A Robot in Search engine optimization services terminology
is a search engine software program which visits a
page on a website and follows all the links of the
website from that page and indexes some or all of
the pages in the website.
Why do we need robots?
Everyday search engines receive hundreds of new website
submissions. It is quite cumbersome and time consuming
for a human to review the whole of the website and
judge whether that particular website meets the search
engine optimization standards and index the same.
Here is where our friend robot comes into picture.
Robots are highly intelligent software programs which
crawl the entire website, checking the relevancy,
consistency and significance of the site thereby effectively
indexing the website into the search engine database
reducing the amount of time consumed per site. In
this way a robot can quickly index more sites per
day. Though a robot is not a very critical aspect
of search engine optimization services technology,
it is advisable to include it.
Controlling a Robot
Normally, a robot visits the home page of the site
and follows the links present in the page, scanning
each link and page. Sometimes we do not prefer a robot
to index a particular page(s) in our site. For instance,
you might want a series of pages to be viewed in sequence
and would like to index only the page one. To achieve
this, we have a special kind of Meta tag known as
Robots Meta tag. The robots Meta tag is similar to
other Meta tags and is placed in the head of the document.
This tag dictates the robot which pages to be indexed,
which pages not be indexed, which links should be
followed and which links should not be followed.
A typical meta robots tag would resemble as follows,
<meta name="robots" content ="index,
nofollow">
The meta tag describes us that the robot should index
the page visited but to not follow the links in the
page.
The other most and significant part of controlling
robots is the robots.txt file. The robots.txt file
is used primarily to control areas or portions of
the website by excluding those portions being visited
by the robot. Whenever a robot visits a site, it first
checks the robots.txt file.
The robots.txt file,
Finally, we can conclude that the robots.txt file
basically acts as a filter thereby providing total
control over the search engine robot.
While talking of robots I would like to mention the
revisit tag. This tag is an important tag in the realm
of search engine optimization services technology.
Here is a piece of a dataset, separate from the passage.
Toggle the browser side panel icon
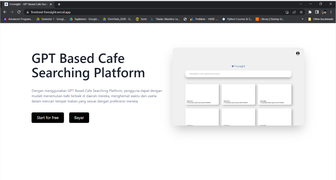Viewport: 336px width, 180px height. pos(317,12)
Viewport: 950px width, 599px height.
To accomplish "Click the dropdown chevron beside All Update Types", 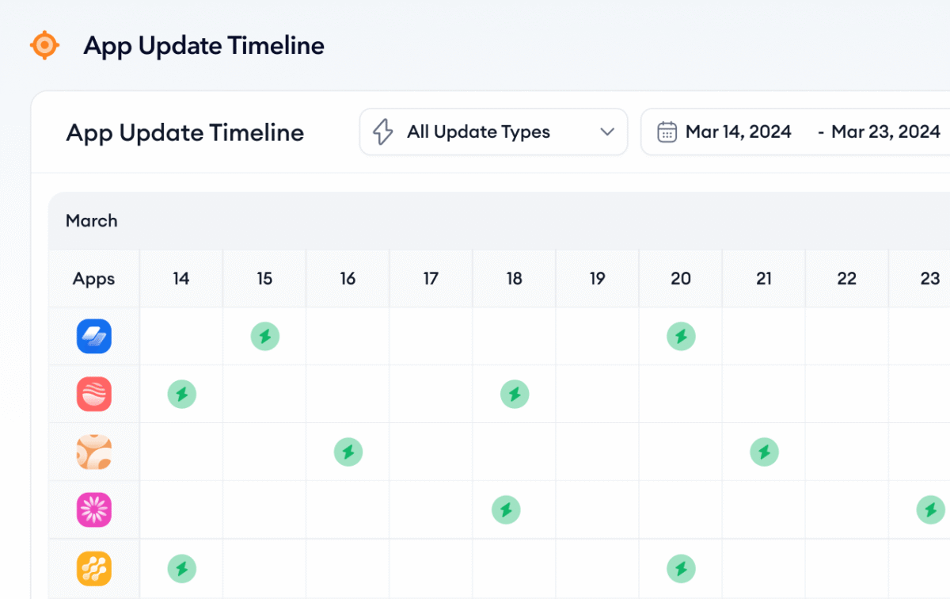I will point(607,132).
The revisit tag tells the search engine the time duration
after which it should visit your site again. If you
change your site's contents frequently then your revisit
time should be say a week else it can be higher. Your
search engine rankings dip if the search engine visits
you a second time and finds that the content has not
been altered significantly. Though not all search
engines honor the Revisit tag, it is advisable to
include the tag. If you are keen on top search engine
rankings use the revisit tag judiciously.